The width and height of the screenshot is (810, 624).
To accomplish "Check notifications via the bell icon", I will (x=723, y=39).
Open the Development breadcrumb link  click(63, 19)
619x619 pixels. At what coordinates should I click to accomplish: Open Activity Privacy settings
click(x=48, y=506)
------
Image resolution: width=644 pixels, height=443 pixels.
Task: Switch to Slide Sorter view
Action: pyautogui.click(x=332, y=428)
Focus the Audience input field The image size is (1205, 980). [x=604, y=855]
------
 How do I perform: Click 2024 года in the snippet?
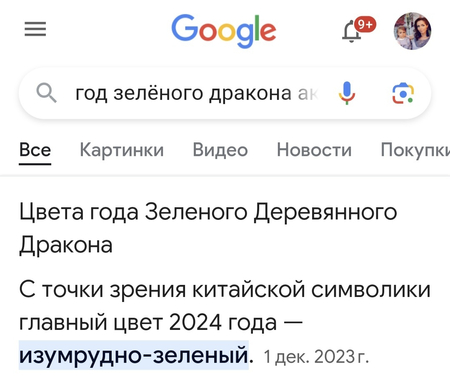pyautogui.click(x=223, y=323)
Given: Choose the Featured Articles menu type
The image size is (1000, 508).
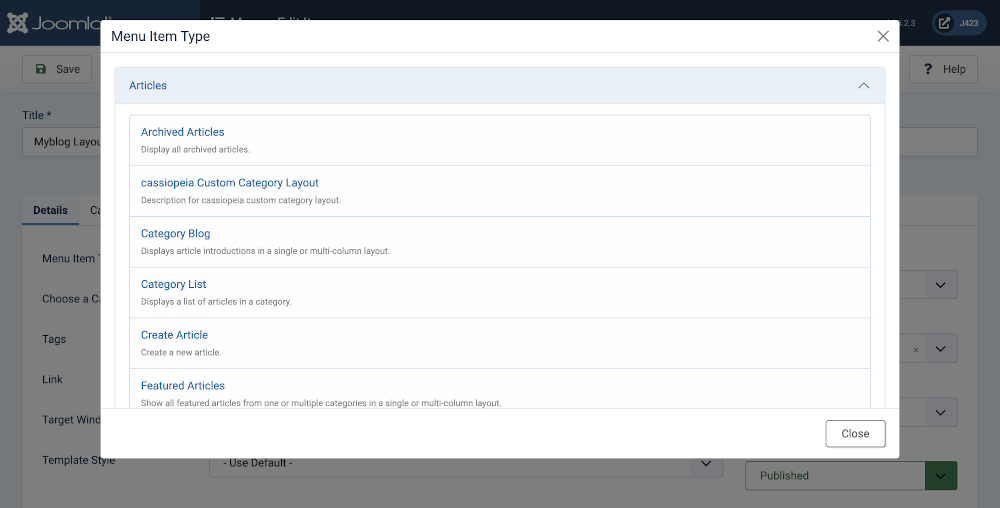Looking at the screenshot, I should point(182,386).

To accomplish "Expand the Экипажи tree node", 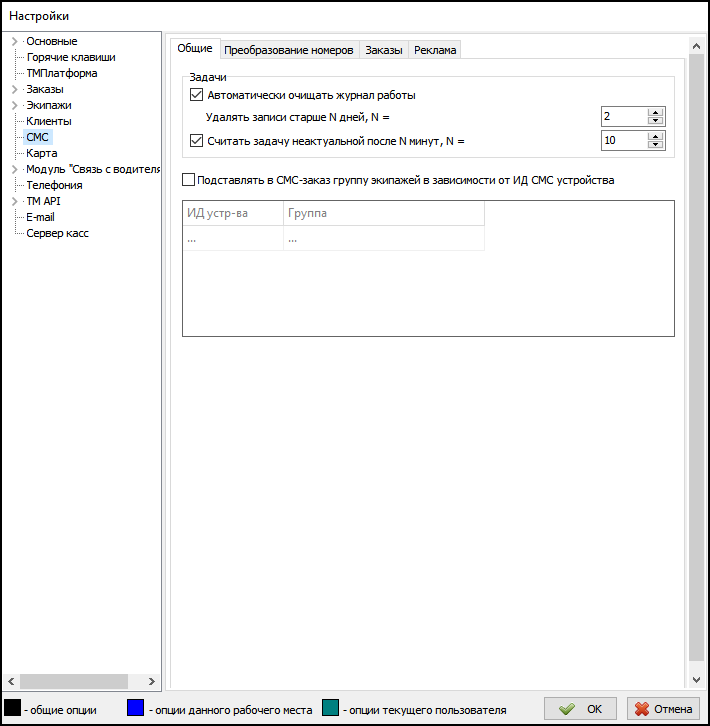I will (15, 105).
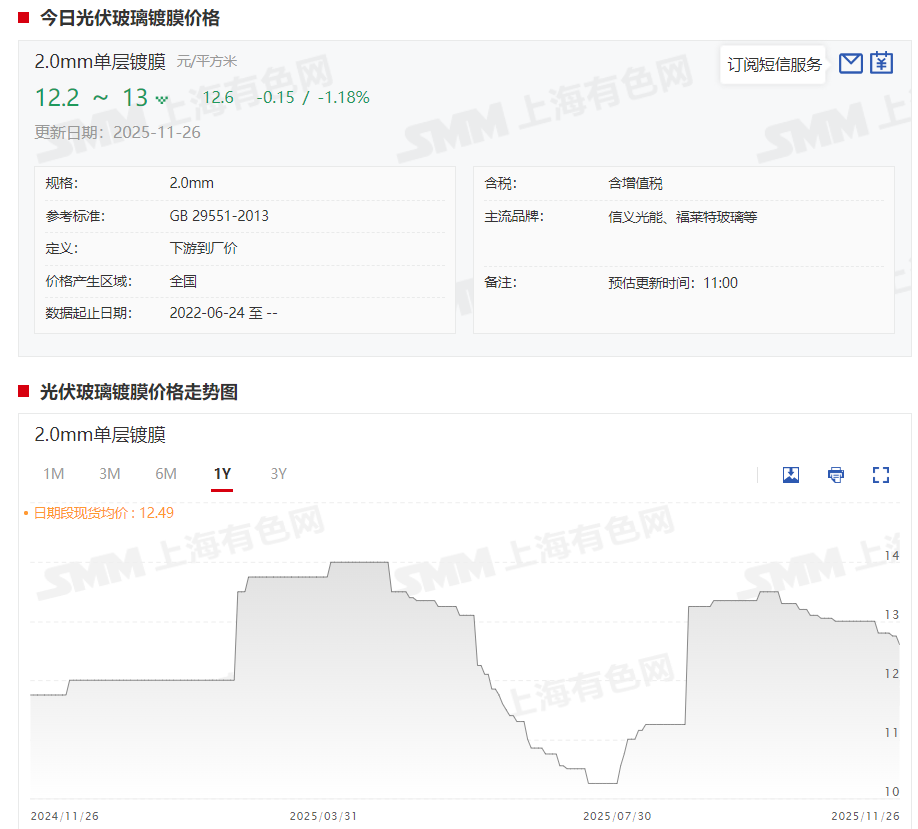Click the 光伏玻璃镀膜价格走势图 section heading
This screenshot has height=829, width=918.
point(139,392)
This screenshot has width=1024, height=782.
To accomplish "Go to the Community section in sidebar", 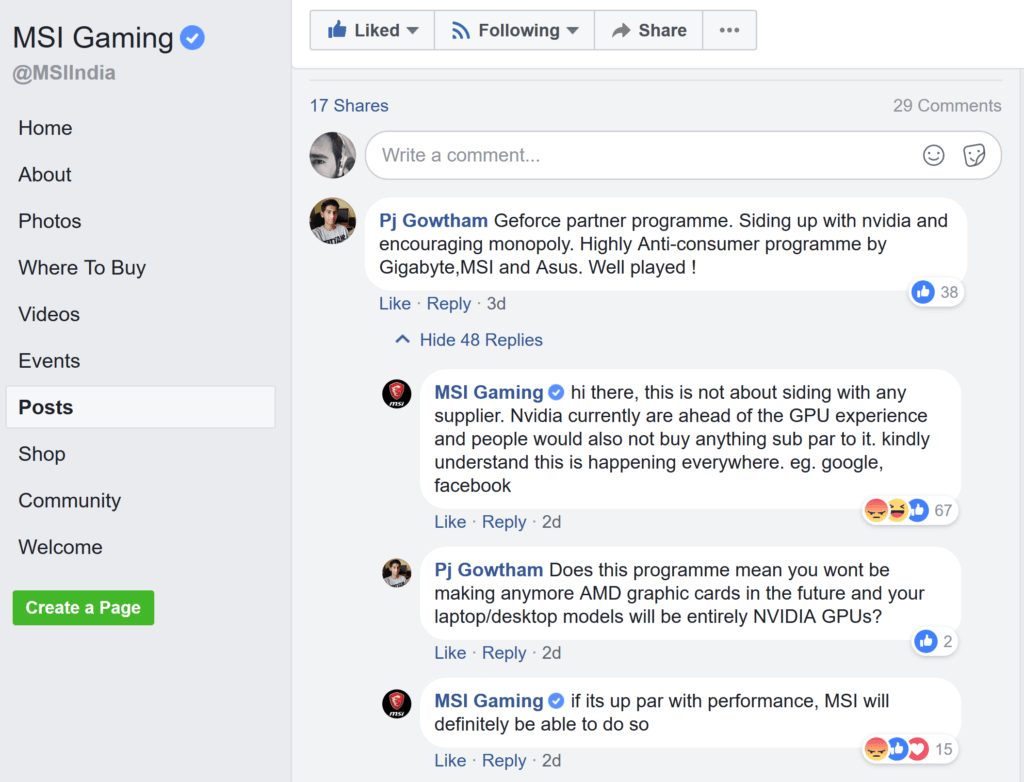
------
What needs to be done
Please copy out the rows starting with the line that contains "Open the Development" and going on through the line that contains "click(x=48, y=506)", requests included, and raise every coordinate in the answers by 145. Give only those lines.

Result of this task
Open the Development breadcrumb link  click(208, 164)
619x619 pixels. At what coordinates should I click to accomplish: Open Activity Privacy settings
click(x=193, y=651)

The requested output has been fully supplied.